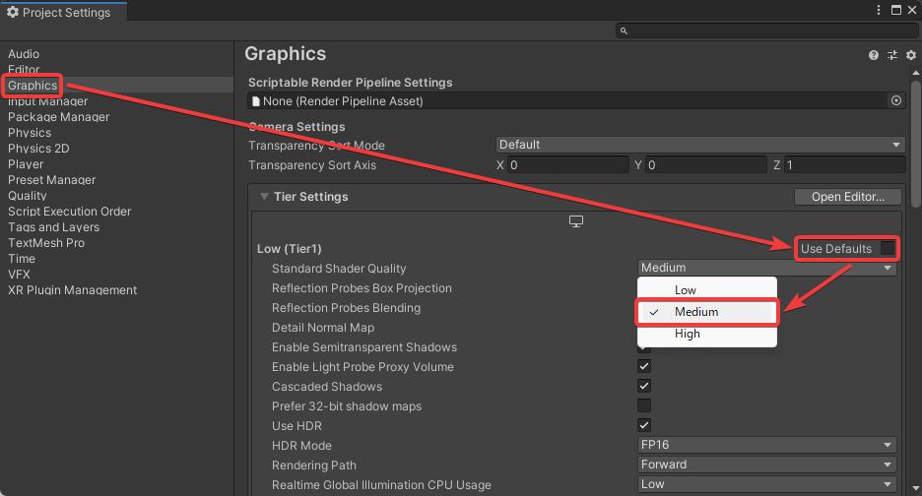Open the window's three-dot options menu
922x496 pixels.
click(x=880, y=10)
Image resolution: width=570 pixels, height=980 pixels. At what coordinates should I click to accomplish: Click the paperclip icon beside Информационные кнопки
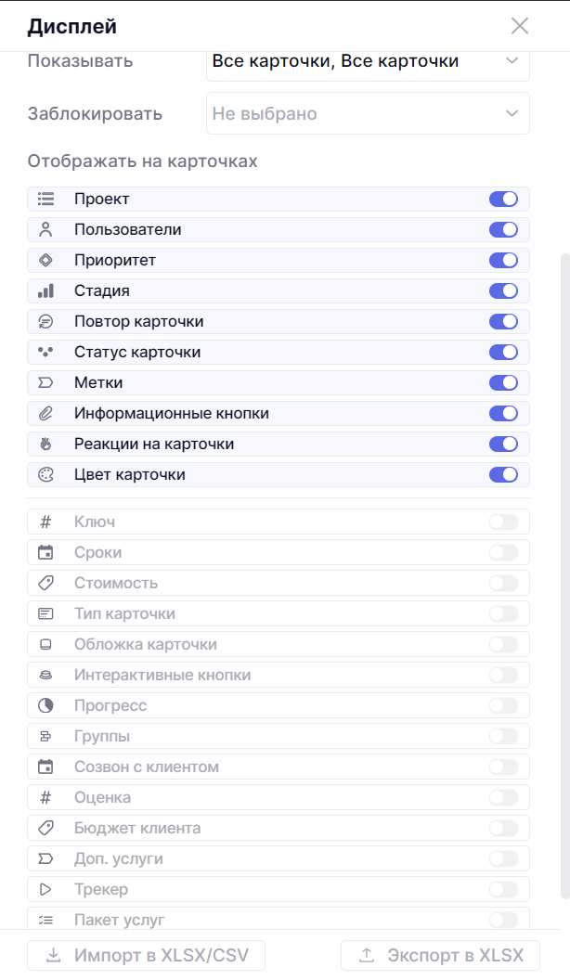pos(46,413)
-=-=-
PROBLEM STATEMENT: Format all of the lines above as a numbered list, skipping any blank lines and leaving out the pictures.

THE RESULT:
1. Open the window's three-dot options menu
2. 922x496 pixels.
3. click(x=880, y=10)
4. Image resolution: width=570 pixels, height=980 pixels. At what coordinates should I click to accomplish: Click the paperclip icon beside Информационные кнопки
5. pos(46,413)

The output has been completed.